Dopo 41 anni i Golden State Warriors vincono il titolo di basket NBA. Decisiva gara-6 alla Quicken Loans Arena, dove la franchigia della California si è imposta per , chiudendo la serie sul 4-2 contro i Cleveland Cavaliers. Forse è giusto così: Golden State ha dominato la stagione regolare ed è la squadra che ha mostrato il miglior basket, non soltanto offensivamente ma anche nel contenere gli attacchi avversari. Un successo non annunciato ma costruito nel tempo, con grande protagonista Steve Kerr che da esordiente in panchina si prende l’anello ma deve ringraziare anche il suo predecessore Mark Jackson, fondamentale nell’aver plasmato questo straordinario gruppo.



Da Rick Barry a Steph Curry, da Jamaal Wilkes a Klay Thompson; l’MVP delle finali però non è il numero 30, già miglior giocatore della regular season, ma un inaspettato Andre Iguodala, che anche in gara-6 ha fatto sentire il suo apporto (25 punti, 5 rimbalzi e 5 assist) risultando determinante in una serie nella quale invece è mancato Klay Thompson (5 punti nella notte con 2-7 dal campo, però la tripla che ha forse chiuso definitivamente i giochi, dall’angolo per il +14 a 6 47” dalla sirena) e in cui il suddetto Curry non ha mostrato il consueto delirio di onnipotenza, ha tirato male nella partita decisiva (8-19, 3-11 nelle triple) pur segnando 25 punti con 8 assist e 6 rimbalzi. E’ la vittoria di tutti, anche di chi ha giocato meno; di Andrew Bogut che ha passato le ultime due gare – e buona parte della terza – in panchina ma in regular season aveva dato un supporto più che importante. Di David Lee, scongelato dal fondo delle rotazioni e tornato a far valere il suo peso anche contrattuale (pur se ha 10 minuti negli ultimi due episodi); di Shaun Livingston, Justin Holiday e Festus Ezeli, comprimari di lusso; e di Draymond Green, scelto al secondo giro, diventato collante indispensabile in una squadra da titolo e con l’enorme soddisfazione di chiudere gara-6 con una tripla doppia (16 punti, 11 rimbalzi e 10 assist). E’ giusto così, dicevamo; anche se ci resta l’amaro in bocca per non aver saputo come sarebbe finita se Cleveland avesse potuto disporre di Kevin Love e di Kyrie Irving (che ha giocato solo gara-1).

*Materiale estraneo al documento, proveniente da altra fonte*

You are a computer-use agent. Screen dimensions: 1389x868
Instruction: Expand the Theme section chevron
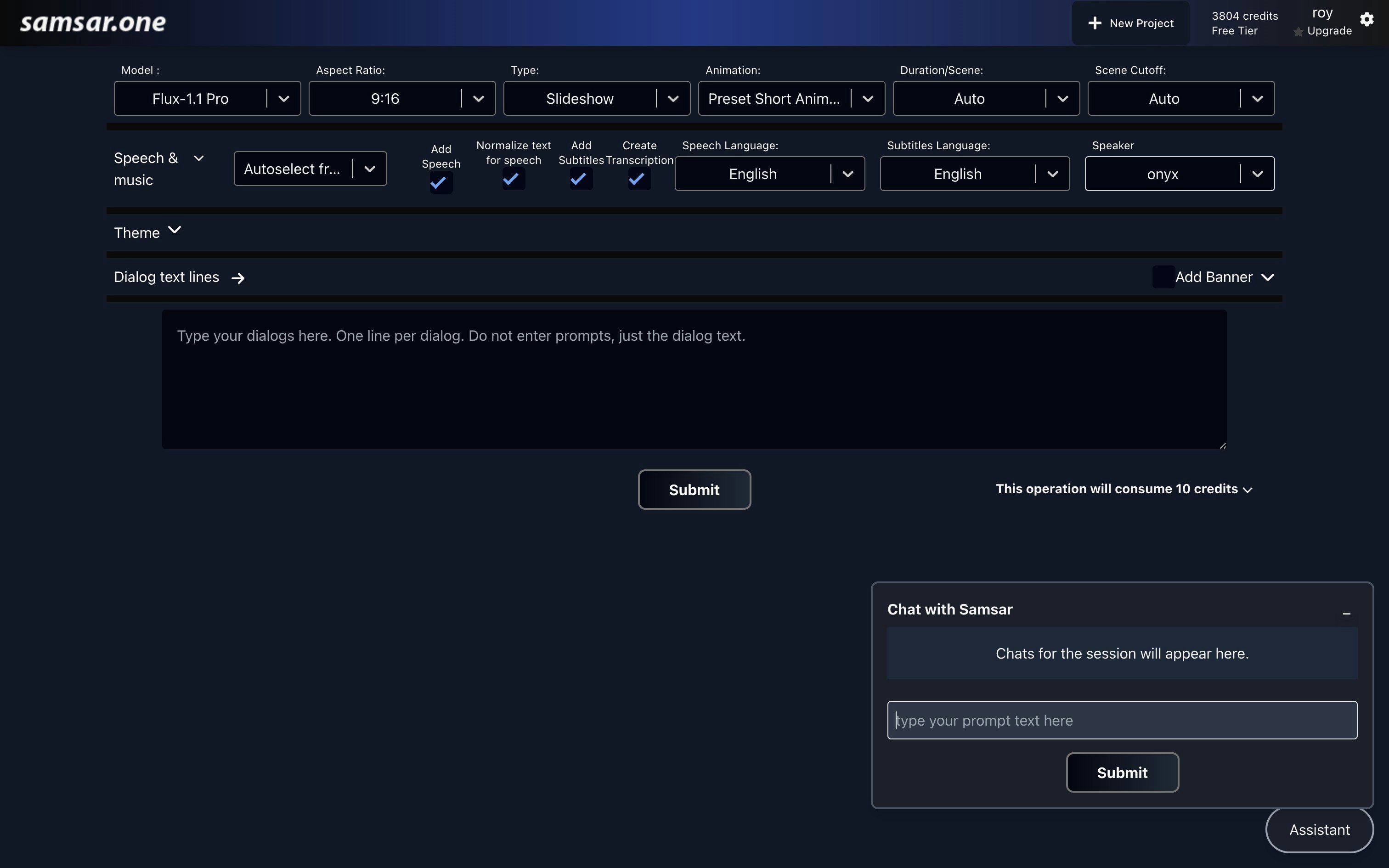[x=175, y=230]
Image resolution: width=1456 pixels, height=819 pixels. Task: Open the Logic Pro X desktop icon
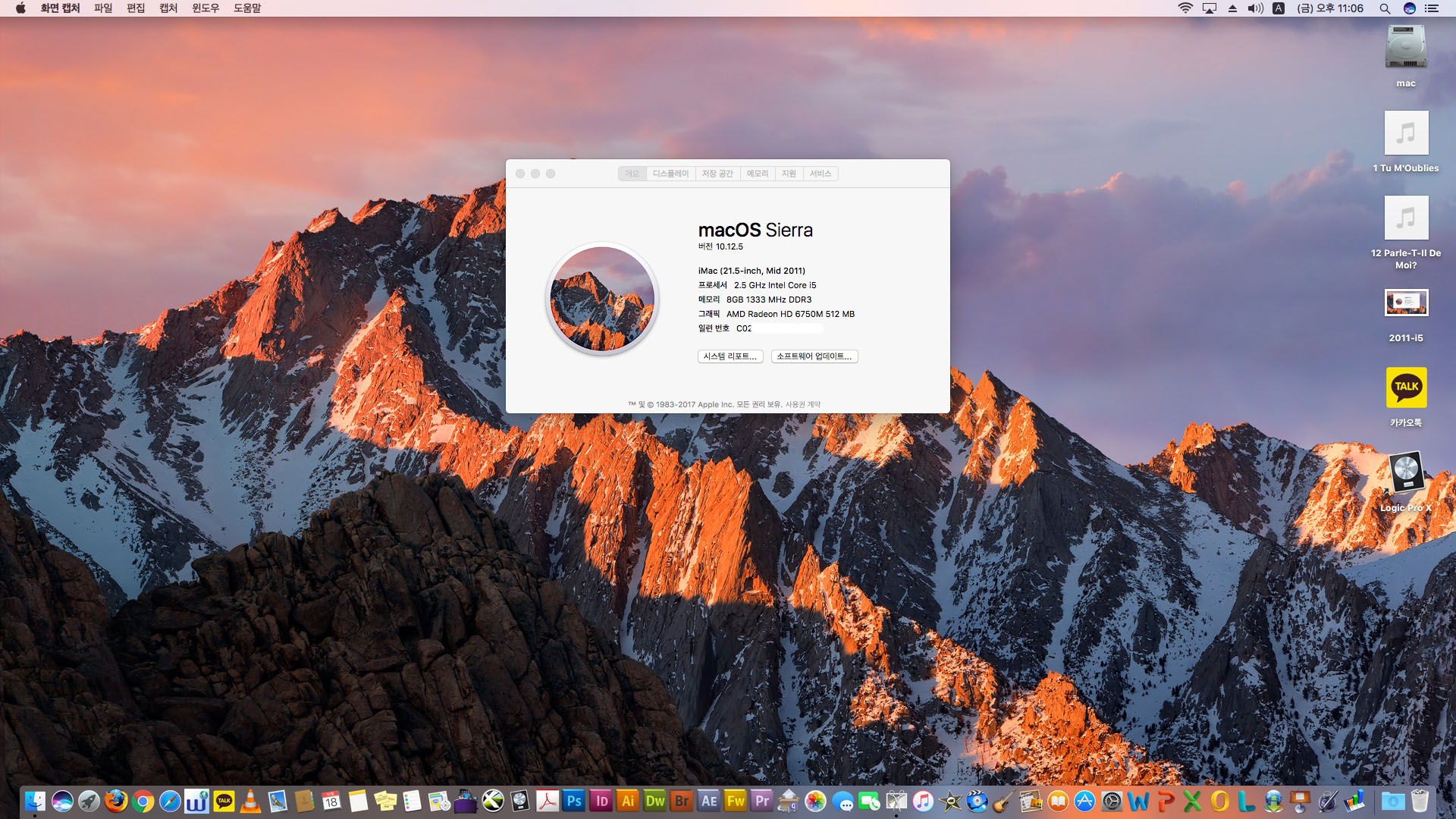(x=1406, y=472)
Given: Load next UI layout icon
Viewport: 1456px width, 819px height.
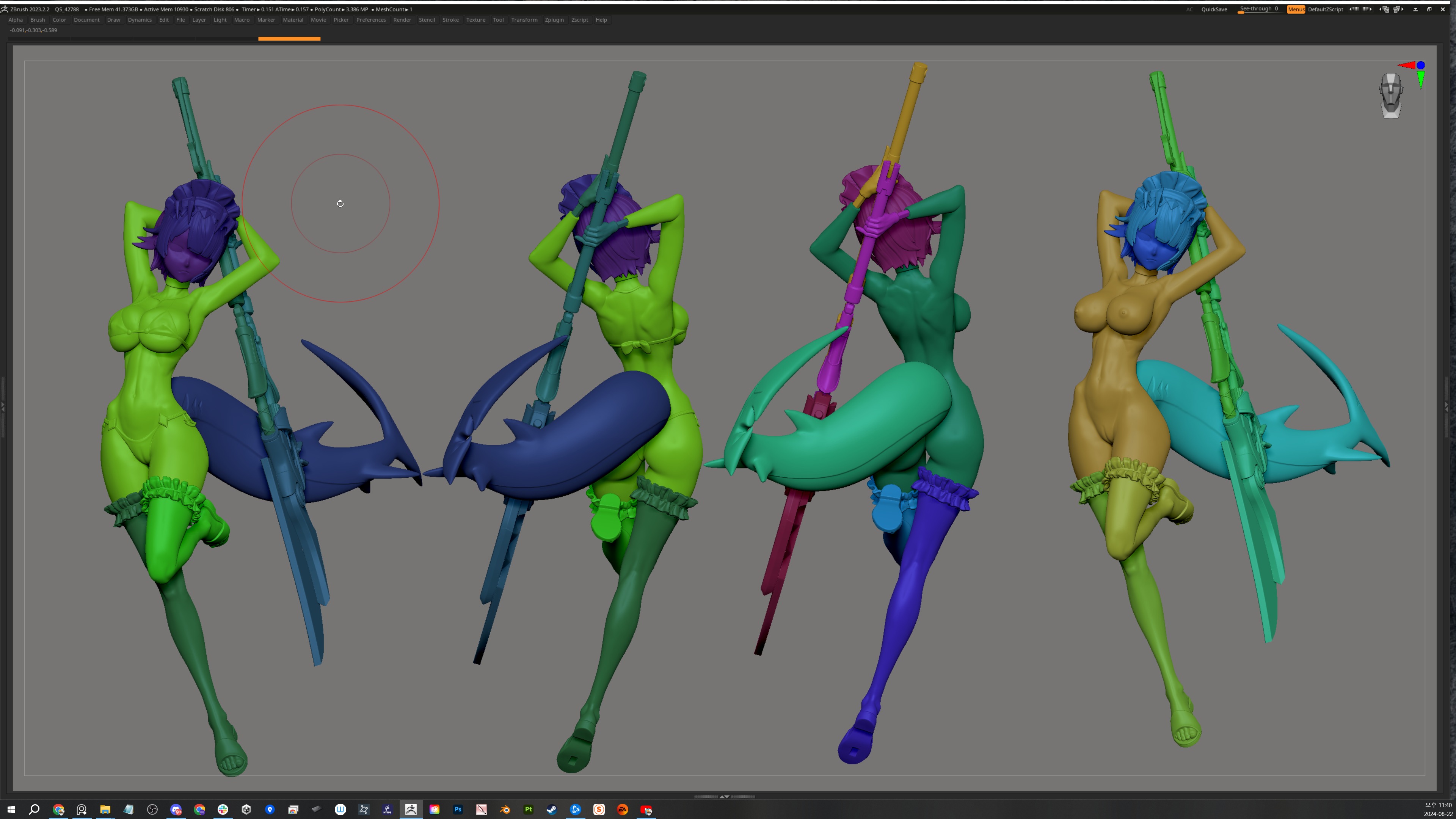Looking at the screenshot, I should (1398, 9).
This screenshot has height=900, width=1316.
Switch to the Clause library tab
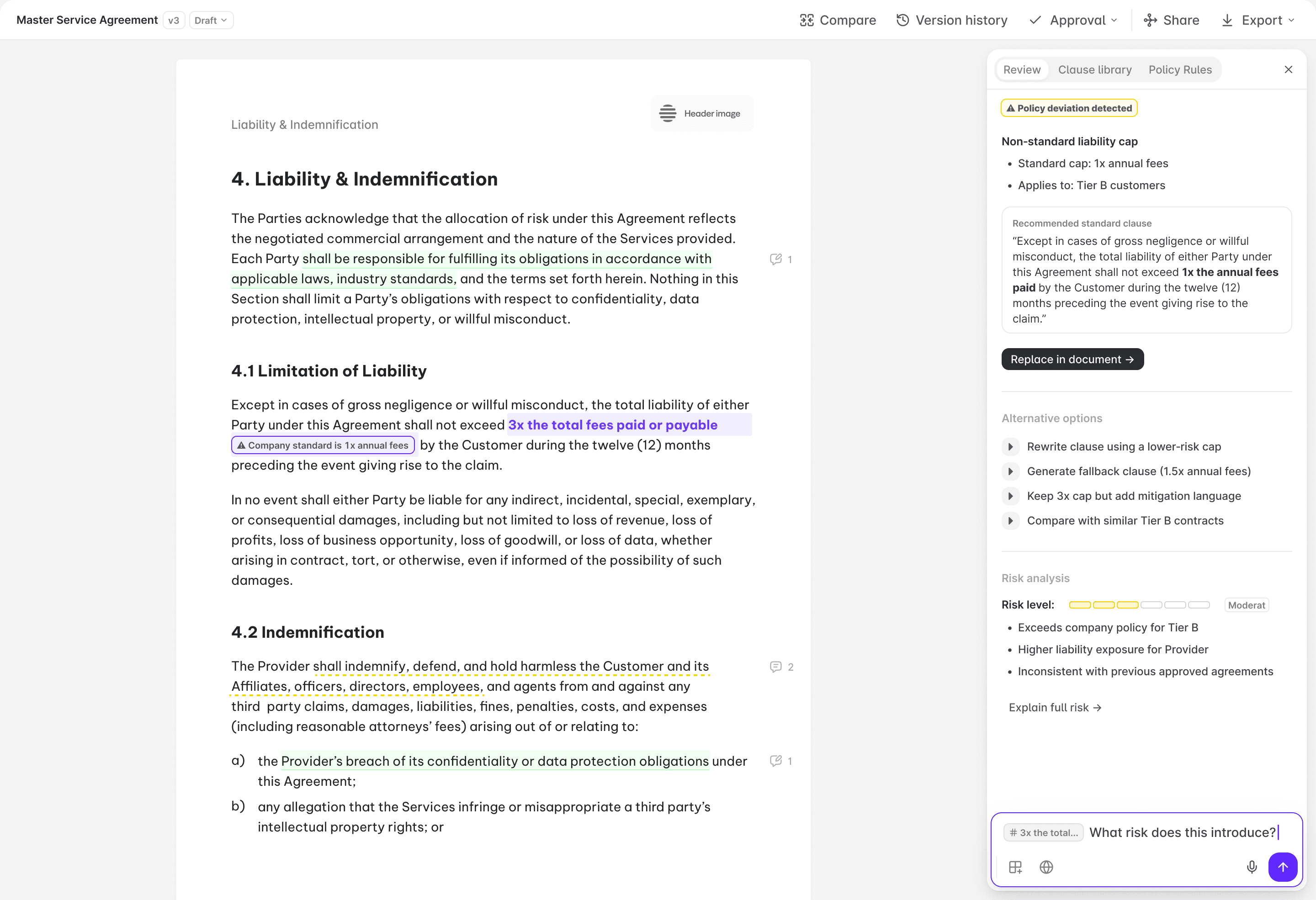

LeBron James è stato ancora meraviglioso: ha avuto 32 punti (pur tirando 13-33), 18 rimbalzi e 9 assist, ha probabilmente raggiunto la definitiva consacrazione pur nella sconfitta ma ha predicato in un deserto nel quale i soli Timofej Mozgov (17 e 12 rimbalzi) e Tristan Thompson (15 e 13 rimbalzi) hanno dato il contributo sperato, perchè sarà pur vero che JR Smith ha segnato 19 punti ma lo ha fatto con 5-15 dal campo. Anche Matt Dellavedova è presto rientrato nei ranghi; le strepitose gare che avevano dato il vantaggio ai Cavs sono finite in naftalina e il play australiano, poco abituato a giocare così tanti minuti, ha finito con 6 punti nelle tre partite vinte dai Warriors (1 nella notte, con 0-3 e senza triple tentate). La partita è stata in ogni caso equilibrata: Golden State ha dato la prima spallata (28-15 al 12’) ma all’intervallo lungo era avanti di soli 2 punti. Con un terzo quarto da 28-18 i Warriors hanno legittimato la loro superiorità; adesso iniziano i festeggiamenti, con un occhio all’estate in cui si cercherà di confermare e magari rinforzare un gruppo straordinario.